There’s silence on the other end of the line. Shelby has been pushing Ben away from the start of their relationship. All at once she realizes if she pushes too hard he may no longer be there.
“Ben,” she says. “I didn’t mean you.” When there’s no response, Shelby says, “Are you there?”
“I’m here,” he tells her, but she can’t help but wonder for how long.

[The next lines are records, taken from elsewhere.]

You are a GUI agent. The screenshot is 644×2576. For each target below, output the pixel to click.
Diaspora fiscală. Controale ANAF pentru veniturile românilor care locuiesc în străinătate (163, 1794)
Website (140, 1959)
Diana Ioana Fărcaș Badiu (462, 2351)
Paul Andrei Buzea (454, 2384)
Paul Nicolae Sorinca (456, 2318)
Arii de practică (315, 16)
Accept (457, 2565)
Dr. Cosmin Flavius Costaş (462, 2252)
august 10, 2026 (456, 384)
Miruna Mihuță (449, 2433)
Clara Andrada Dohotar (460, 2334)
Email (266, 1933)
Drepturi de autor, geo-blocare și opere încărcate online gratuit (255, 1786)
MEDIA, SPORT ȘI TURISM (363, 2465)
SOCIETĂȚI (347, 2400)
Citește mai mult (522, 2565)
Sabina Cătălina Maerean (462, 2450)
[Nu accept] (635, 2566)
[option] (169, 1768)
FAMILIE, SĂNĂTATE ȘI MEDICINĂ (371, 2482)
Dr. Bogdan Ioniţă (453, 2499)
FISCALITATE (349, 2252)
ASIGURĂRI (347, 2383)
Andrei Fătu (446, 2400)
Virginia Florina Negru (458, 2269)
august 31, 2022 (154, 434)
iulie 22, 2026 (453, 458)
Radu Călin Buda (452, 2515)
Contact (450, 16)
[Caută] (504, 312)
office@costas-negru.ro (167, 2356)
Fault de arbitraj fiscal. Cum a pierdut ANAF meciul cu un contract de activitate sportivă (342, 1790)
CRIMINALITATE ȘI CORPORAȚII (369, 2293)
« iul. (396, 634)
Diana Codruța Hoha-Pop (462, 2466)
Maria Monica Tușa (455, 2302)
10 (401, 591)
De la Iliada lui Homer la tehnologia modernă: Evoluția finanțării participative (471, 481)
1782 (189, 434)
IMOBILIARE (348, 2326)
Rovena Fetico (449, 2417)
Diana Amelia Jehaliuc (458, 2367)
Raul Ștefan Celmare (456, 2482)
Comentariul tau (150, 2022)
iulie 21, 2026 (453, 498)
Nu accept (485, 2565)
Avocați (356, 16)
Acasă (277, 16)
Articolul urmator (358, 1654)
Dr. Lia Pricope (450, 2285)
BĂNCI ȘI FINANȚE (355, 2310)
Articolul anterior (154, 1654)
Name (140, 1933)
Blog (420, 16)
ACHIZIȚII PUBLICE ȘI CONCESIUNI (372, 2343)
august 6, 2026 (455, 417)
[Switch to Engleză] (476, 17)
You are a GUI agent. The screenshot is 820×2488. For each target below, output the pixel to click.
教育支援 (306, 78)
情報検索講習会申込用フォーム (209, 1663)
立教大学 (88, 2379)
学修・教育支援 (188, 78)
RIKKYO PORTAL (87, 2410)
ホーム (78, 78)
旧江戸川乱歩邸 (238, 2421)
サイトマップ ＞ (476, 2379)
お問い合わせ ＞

After the kids are safely home, Shelby helps Jasmine with her ecology report, grateful that she herself is taking a bioecology class this semester and therefore knows more than she ever expected to about recycling. When they’re through, Shelby is so exhausted she falls asleep on the floor and doesn’t wake until past dinnertime. She was supposed to have made meatballs with tomato sauce. That’s what’s on the schedule. Instead she goes into the kitchen to look through the restaurant section of the local paper.
“How’s House of Chen?” she asks Jasmine.
“We don’t go there,” Jasmine tells her. “It’s too expensive.”
Shelby orders pork fried rice, spare ribs, orange-flavored beef, white rice, and General Tso’s chicken. She gets an order of egg rolls for the twins.
“I’m not going to like this,” Teddy assures her after the delivery guy drops off the food. Shelby has already dumped the fortune cookies in her backpack. No reason for these kids to think the future will be handed to them on slips of paper.
“Me either,” Dorian agrees.
“Good,” Jasmine says. “More for me.”
They all eat huge plates of food. After dinner, while Shelby is rinsing the silverware, Dorian comes up to stand beside her at the sink.
“The monster didn’t bark at me today,” he says.
“He’s a Great Pyrenees. His breed of dog was used in the mountains in France to rescue people. They would go through snowdrifts and find people who were lost in avalanches, just like Saint Bernards.”
“So they’re saints, too?” Dorian asks.
“Kind of.”
“I liked the food,” Dorian says.
Shelby knows there’s no point feeling this way about someone you’re only spending a few days with.
“Thanks, Dorian,” she says.
Dorian stays in the kitchen while Shelby washes the dishes.
“So maybe I’ll rescue him,” she says casually. “What do you think?”
“Good idea,” Dorian agrees. “I was thinking the same thing.”
When the boys are in bed and Jasmine is in her pajamas, lying on the couch with Blinkie and the General, Shelby borrows one of Maravelle’s jackets and slips it on. It’s black leather and fits her perfectly. She has the wire cutters and gloves. At the last minute, she grabs the container of leftover orange-flavored beef.
“I’ll be back before you know it,” she tells Jasmine. “Don’t open the door.”